【症例集】腹痛と下痢と便秘を繰り返す50代女性

ここでご紹介する記事はあくまでも一つの症例です。
経過には個人差があります。
一方で鍼灸にはさまざまな症状に効果があると
考えられていますが現状まだまだ知られていません。
当院の症例を通して一人でも多くの方に
鍼灸の魅力を感じていただければと思います。
目次

施術と経過

50代女性
主訴:腹痛。下痢と便秘を繰り返す。不眠

1ヶ月前に風邪を引いてそこから不調が始まる。風邪が回復した後、咳喘息と下痢・不眠が続き、徐々に食事が取れなくなる。

クリニックではIBS(過敏性腸症候群)の疑いを受けたが、あまり改善がなく当院にご相談いただく。

所見と経過

初診時

舌診:淡白舌、舌尖やや紅
脈診:弦脈、右のみ浮脈
腹診:季肋部に硬さあり
問診:食欲はあるが、食後に満腹感がでてしまい食べられない。液体や半固形物であれば食べられる。腹痛時はお腹を押さえていると少し楽になる感覚がある。

食欲があるので、脾気はまだしっかりしている。一方で食後の満腹感や腹痛など胃の降濁作用の失調が所見として見られる。また『金匱要略』によれば、単弦の脈(左右どちらかだけが弦脈)は痰飲を示唆する所見である。
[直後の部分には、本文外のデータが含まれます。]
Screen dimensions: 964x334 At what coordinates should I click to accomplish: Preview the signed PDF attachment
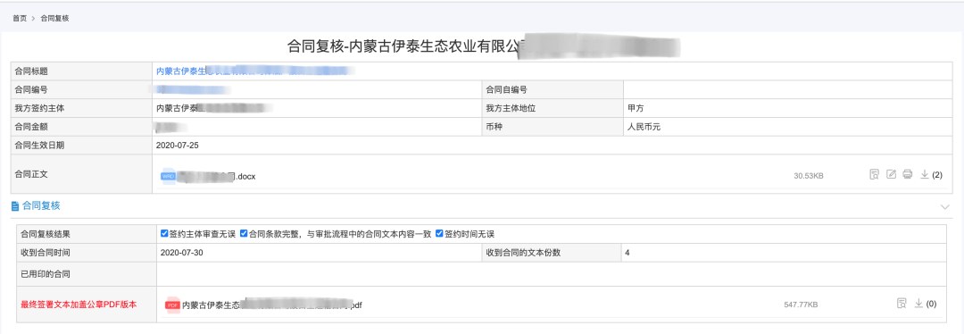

このことからも、痰飲による胃の降濁失調として施術する。手足に強い冷えがあるので痰飲は去痰だけでなく、温補補腎として腎の経穴も少し加える。

二診目(初診より2日後)

通常は週一回から様子を見るが、初診時にまともな食事が取れないとで早めにご来院していただいた。前回後、2週間ぶりの快便があり、施術した日はよく寝れて足の冷えもマシになっていた。腹痛はまだあるが、久々に空腹感があった。脈は単弦→滑脈へと変化。中脘に張りが出てくる。胃気がどれぐらいしっかりとしているかがはっきりとせず妄りに瀉法をかけにくい。去痰から行気へと切り替えて様子を見る。

三診目(初診より1週間後)

4日間は経過よく過ごされたが5日目より腹痛と下痢が再発。ただ腹痛は前回に比べると比較的軽いように感じる。この一週間は悩んでいた不眠は改善している。脈は変化なし。ある程度、胃気はしっかりしているだろうと見て、再び去痰に切り替える。温補補腎も同時に行う。

四診目(初診より2週間後)

施術後、下痢と腹痛はなく経過よく過ごされる。このころ経過はいいが家族と医師から内視鏡の検査を勧められていた。内視鏡の検査は来月に決めるとのことなので、それまでにある程度改善しましょうという形で目標設定させていただく。このころから固形物はすこしずつ食べられるようになってきた。

5〜10診目(初診より2ヶ月半)

お食事は普通に取れるようになってきたが、日によってまだガスが溜まったように感じる日が月に1〜2回程度あるとのこと。お通じもほぼ快便である。不眠は以前ほどではないが、たまに睡眠導入剤をつかうので、飲まずに過ごしたいとの申し出があり、現在はこちらの施術中。

振り返り

中医学では脾と胃は混同されがちであるが、「食欲の脾、食事量の胃」という差があると改めて感じた。施術上は正気の充実度がどのあたりにあるかを見立てるのに苦労したが、これは今後の課題である。

今回は風邪であったが、何かのきっかけから胃腸のトラブルや不定愁訴につながる方を診させていただく機会が増えてきたようにおもう。病院へ通院とともに早めに鍼灸院という選択肢を選んでくださったのも、早期の改善につながった要因であると思う。特に診断のつきにくい症状には鍼灸は良い選択肢になってくれると考えている。ぜひ似た症状でお困りの方は鍼灸を選択肢に入れてほしい。